## Exercise details
Reproduce the entries shown below only from the line with "Task: Select the yellow color patch" down to the line with "Viewport: 859px width, 636px height.", keeping both end lines and copying each one exactly.

## Data section
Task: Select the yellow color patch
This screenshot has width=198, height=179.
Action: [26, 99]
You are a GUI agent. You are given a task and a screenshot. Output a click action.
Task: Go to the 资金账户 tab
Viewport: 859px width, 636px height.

---

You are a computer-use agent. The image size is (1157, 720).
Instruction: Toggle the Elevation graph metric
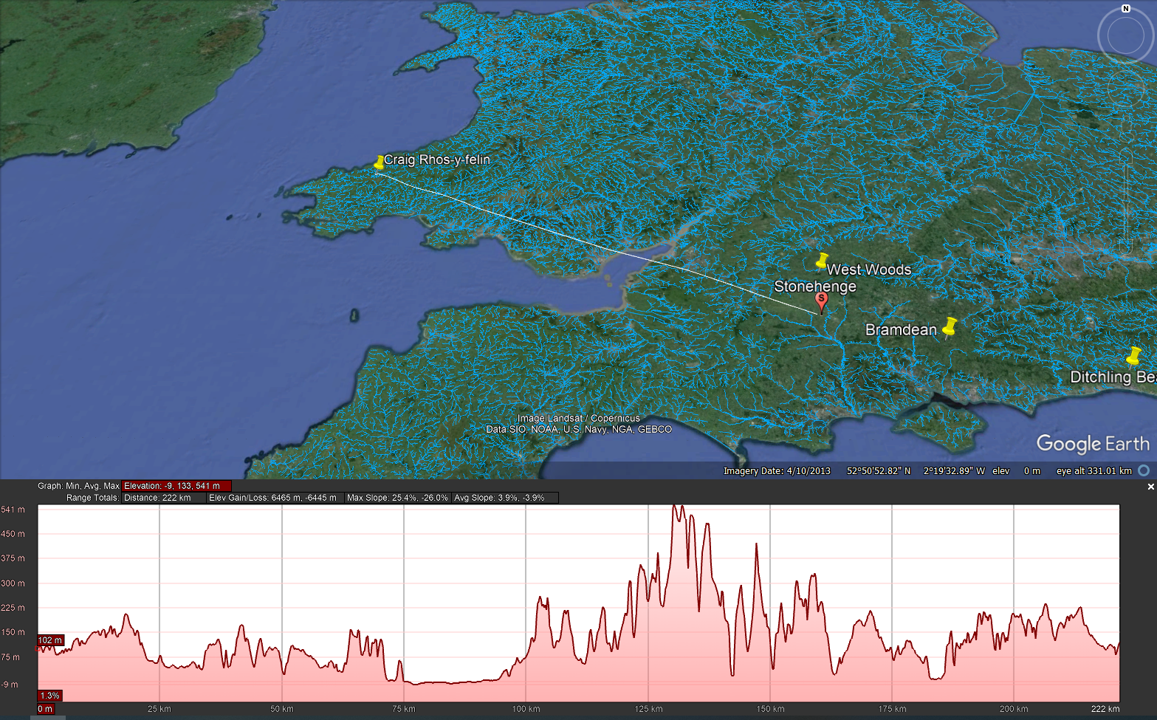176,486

## Expected answer
Task: Select the yellow color patch
This screenshot has width=198, height=179.
Action: [26, 99]
You are a GUI agent. You are given a task and a screenshot. Output a click action.
Task: Go to the 资金账户 tab
Viewport: 859px width, 636px height.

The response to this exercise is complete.